**Aim of the task**
Among the entries below, one stretch runs from the line that contains "Instruction: Click green" through the line that contains "Click the 78 replies count". Repeat that stretch exactly, ends included, and only that.

**Provided entries**
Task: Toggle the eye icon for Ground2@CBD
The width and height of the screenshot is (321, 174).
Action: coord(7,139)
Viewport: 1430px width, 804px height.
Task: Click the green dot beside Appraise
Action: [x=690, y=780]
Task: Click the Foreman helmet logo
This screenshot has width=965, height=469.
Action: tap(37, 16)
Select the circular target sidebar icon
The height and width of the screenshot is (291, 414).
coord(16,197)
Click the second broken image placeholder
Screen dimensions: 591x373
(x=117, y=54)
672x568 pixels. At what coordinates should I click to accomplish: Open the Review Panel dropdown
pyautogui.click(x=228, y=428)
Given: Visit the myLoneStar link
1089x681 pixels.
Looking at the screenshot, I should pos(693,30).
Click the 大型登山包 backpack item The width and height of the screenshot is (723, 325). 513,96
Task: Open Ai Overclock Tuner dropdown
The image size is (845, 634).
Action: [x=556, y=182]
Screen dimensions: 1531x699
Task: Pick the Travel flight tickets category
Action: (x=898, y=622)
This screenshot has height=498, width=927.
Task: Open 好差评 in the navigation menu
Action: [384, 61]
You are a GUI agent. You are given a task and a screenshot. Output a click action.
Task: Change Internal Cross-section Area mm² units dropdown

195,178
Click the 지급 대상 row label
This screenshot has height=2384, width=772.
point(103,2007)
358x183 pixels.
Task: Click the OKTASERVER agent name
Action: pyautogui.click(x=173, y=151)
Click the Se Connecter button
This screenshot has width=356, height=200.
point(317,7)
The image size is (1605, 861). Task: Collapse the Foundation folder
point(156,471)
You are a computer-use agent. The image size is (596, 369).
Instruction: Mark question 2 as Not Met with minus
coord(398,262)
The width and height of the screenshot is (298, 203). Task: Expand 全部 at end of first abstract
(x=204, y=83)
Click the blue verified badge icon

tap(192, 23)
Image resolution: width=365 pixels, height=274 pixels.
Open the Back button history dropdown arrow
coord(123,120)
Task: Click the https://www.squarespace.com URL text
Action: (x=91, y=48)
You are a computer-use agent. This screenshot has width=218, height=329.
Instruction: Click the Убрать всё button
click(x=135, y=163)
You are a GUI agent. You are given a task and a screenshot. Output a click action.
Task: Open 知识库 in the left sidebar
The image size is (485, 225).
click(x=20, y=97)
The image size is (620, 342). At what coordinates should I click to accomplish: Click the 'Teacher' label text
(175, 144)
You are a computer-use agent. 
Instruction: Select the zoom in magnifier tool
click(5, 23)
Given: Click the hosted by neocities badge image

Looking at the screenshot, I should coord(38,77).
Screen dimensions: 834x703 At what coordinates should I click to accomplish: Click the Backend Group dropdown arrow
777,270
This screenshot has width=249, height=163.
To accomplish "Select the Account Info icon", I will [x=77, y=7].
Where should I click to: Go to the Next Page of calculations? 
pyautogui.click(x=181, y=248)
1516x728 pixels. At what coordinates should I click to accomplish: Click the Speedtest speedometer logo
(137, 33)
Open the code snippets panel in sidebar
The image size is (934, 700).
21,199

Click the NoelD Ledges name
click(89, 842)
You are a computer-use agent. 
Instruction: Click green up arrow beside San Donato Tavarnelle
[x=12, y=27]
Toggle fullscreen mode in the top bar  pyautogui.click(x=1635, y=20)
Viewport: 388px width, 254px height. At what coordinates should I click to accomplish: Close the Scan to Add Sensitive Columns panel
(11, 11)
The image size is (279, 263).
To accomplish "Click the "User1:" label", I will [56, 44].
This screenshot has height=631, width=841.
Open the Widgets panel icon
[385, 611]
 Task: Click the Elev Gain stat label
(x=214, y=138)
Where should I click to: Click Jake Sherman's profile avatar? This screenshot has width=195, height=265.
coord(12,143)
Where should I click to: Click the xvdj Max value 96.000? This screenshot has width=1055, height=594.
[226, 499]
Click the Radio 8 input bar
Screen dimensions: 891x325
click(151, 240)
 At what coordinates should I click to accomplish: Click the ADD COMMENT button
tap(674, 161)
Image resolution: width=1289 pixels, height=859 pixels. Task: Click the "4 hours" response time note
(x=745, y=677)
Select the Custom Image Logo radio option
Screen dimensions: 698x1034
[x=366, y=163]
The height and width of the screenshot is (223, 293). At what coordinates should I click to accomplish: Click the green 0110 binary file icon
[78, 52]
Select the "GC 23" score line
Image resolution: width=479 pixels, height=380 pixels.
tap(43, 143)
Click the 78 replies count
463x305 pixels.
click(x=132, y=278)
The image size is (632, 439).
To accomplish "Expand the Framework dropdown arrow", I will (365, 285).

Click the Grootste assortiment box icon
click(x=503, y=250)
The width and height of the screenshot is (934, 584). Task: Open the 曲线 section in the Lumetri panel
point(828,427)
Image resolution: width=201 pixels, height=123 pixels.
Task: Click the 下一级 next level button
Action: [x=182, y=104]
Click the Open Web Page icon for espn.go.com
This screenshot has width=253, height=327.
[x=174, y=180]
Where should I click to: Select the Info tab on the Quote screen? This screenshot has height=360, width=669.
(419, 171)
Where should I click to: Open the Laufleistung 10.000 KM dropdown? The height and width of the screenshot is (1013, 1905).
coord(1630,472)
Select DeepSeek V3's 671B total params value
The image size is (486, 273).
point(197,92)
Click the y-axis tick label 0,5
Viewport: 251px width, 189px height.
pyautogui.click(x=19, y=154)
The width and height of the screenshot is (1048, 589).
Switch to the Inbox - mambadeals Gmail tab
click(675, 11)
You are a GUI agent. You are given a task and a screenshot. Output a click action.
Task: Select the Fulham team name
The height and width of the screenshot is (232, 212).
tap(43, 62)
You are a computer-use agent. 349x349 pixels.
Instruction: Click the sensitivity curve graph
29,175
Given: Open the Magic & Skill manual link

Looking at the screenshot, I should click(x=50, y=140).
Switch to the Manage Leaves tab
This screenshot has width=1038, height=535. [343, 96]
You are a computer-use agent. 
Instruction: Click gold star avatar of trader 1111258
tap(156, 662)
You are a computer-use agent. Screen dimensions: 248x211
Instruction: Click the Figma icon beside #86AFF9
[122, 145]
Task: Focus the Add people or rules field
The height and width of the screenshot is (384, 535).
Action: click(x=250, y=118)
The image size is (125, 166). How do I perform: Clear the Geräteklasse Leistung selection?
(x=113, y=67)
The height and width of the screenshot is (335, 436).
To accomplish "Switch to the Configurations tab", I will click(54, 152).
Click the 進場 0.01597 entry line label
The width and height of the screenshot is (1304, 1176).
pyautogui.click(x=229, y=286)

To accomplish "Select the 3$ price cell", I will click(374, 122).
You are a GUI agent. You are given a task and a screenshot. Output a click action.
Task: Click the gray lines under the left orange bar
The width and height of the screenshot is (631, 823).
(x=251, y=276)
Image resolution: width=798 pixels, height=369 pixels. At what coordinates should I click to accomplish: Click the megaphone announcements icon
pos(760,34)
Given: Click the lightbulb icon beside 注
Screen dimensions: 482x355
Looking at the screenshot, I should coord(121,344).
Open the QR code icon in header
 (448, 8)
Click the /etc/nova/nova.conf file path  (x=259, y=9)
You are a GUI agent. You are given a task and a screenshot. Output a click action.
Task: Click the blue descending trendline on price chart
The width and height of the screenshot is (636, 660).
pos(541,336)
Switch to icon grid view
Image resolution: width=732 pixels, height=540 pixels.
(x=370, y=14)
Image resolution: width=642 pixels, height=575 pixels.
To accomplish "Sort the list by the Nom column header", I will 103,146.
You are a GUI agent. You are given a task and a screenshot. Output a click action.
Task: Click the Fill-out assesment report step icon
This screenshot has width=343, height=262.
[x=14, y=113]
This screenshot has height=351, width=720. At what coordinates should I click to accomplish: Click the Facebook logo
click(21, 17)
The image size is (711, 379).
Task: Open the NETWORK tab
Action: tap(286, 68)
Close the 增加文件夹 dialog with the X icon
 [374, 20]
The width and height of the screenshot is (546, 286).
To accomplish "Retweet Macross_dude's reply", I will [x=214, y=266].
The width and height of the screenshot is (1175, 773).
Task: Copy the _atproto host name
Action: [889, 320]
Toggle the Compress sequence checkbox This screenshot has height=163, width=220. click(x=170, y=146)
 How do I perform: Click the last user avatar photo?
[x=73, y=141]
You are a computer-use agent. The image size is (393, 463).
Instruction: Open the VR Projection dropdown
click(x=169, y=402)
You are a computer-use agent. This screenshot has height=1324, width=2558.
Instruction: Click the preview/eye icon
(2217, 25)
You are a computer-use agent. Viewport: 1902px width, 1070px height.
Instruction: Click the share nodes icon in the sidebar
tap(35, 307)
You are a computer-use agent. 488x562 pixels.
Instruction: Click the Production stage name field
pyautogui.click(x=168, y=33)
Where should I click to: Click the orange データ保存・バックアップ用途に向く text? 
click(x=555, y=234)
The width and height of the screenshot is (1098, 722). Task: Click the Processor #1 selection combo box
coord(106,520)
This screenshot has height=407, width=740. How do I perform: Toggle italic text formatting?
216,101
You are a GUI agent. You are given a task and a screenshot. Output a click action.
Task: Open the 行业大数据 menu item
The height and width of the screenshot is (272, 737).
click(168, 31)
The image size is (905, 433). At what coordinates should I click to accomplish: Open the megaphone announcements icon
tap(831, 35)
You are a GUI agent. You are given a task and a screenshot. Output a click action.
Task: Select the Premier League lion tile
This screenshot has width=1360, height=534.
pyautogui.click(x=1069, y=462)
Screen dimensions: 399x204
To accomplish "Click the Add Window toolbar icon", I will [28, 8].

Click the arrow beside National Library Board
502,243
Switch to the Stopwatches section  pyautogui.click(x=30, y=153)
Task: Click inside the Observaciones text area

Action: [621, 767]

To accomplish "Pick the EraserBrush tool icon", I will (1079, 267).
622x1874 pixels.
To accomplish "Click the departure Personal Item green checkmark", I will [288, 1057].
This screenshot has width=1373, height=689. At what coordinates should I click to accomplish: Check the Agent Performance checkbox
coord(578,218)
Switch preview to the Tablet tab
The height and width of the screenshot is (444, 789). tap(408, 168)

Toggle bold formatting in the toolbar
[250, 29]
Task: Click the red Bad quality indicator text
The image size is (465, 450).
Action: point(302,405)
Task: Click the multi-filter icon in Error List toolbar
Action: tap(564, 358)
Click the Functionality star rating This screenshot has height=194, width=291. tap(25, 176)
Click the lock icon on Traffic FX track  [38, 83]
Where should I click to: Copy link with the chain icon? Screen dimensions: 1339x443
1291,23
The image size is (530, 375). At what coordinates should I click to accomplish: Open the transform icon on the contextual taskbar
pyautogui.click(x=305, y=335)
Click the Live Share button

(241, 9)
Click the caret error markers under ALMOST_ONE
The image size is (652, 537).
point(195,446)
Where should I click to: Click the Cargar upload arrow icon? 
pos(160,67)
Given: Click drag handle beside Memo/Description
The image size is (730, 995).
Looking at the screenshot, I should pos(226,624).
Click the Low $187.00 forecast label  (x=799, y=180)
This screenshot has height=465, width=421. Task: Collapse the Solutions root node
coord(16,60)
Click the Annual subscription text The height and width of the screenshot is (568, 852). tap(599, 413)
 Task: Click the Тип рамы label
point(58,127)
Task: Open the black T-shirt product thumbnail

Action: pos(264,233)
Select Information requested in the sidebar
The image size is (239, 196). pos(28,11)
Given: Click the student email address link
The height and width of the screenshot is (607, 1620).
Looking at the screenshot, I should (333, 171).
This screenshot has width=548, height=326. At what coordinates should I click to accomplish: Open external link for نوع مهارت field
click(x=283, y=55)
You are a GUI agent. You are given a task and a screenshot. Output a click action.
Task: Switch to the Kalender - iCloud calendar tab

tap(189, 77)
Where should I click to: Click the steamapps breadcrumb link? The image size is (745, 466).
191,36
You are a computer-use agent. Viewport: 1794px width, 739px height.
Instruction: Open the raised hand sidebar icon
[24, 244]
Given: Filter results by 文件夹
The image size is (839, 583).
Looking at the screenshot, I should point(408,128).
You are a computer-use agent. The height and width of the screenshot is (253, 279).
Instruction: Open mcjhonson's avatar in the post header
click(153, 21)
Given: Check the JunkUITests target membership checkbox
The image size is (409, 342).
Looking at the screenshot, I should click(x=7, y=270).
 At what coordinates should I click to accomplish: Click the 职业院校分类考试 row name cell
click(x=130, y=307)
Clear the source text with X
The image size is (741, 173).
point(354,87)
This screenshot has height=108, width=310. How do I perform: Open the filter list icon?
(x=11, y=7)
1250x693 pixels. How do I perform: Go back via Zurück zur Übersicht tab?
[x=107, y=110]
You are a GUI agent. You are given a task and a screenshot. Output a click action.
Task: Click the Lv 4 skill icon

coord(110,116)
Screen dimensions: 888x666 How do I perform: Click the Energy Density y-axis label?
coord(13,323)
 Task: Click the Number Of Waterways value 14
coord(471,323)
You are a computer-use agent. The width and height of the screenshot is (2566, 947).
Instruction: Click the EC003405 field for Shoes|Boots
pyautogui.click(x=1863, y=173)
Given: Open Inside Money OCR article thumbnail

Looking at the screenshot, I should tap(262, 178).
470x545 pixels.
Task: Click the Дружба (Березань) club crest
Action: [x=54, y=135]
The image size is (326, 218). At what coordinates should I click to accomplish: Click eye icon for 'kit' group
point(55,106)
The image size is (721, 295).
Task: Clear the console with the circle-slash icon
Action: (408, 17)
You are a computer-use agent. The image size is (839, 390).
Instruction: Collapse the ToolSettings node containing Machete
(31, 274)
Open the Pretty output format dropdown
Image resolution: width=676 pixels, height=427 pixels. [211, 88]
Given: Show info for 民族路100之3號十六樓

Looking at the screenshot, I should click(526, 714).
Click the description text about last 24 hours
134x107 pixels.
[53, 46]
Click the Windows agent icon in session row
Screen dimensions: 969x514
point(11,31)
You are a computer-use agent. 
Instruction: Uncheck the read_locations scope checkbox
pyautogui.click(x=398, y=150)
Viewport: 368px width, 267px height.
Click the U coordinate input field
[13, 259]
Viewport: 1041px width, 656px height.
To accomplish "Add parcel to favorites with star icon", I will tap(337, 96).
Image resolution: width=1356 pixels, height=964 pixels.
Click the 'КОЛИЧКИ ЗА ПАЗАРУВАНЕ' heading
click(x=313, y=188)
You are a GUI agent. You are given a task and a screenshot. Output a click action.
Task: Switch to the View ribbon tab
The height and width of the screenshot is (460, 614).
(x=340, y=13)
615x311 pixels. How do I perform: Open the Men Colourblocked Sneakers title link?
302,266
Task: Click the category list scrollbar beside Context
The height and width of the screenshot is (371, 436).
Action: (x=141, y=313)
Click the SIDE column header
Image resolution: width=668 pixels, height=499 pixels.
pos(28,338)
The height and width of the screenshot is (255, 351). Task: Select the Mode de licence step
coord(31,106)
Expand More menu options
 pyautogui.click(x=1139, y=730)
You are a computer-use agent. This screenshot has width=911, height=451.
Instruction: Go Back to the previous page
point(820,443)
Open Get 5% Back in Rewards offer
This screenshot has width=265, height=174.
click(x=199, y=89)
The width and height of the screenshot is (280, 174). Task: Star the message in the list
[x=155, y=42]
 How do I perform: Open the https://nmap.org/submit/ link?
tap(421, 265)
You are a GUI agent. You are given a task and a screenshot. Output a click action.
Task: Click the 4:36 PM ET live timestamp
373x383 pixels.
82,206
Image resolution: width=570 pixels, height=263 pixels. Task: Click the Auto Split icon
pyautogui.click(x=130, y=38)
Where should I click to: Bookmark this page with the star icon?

**Solution to this task**
Instruction: Click green up arrow beside San Donato Tavarnelle
[x=12, y=27]
Toggle fullscreen mode in the top bar  pyautogui.click(x=1635, y=20)
Viewport: 388px width, 254px height. At what coordinates should I click to accomplish: Close the Scan to Add Sensitive Columns panel
(11, 11)
The image size is (279, 263).
To accomplish "Click the "User1:" label", I will [56, 44].
This screenshot has height=631, width=841.
Open the Widgets panel icon
[385, 611]
 Task: Click the Elev Gain stat label
(x=214, y=138)
Where should I click to: Click Jake Sherman's profile avatar? This screenshot has width=195, height=265.
coord(12,143)
Where should I click to: Click the xvdj Max value 96.000? This screenshot has width=1055, height=594.
[226, 499]
Click the Radio 8 input bar
Screen dimensions: 891x325
click(151, 240)
 At what coordinates should I click to accomplish: Click the ADD COMMENT button
tap(674, 161)
Image resolution: width=1289 pixels, height=859 pixels. Task: Click the "4 hours" response time note
(x=745, y=677)
Select the Custom Image Logo radio option
Screen dimensions: 698x1034
[x=366, y=163]
The height and width of the screenshot is (223, 293). At what coordinates should I click to accomplish: Click the green 0110 binary file icon
[78, 52]
Select the "GC 23" score line
Image resolution: width=479 pixels, height=380 pixels.
tap(43, 143)
Click the 78 replies count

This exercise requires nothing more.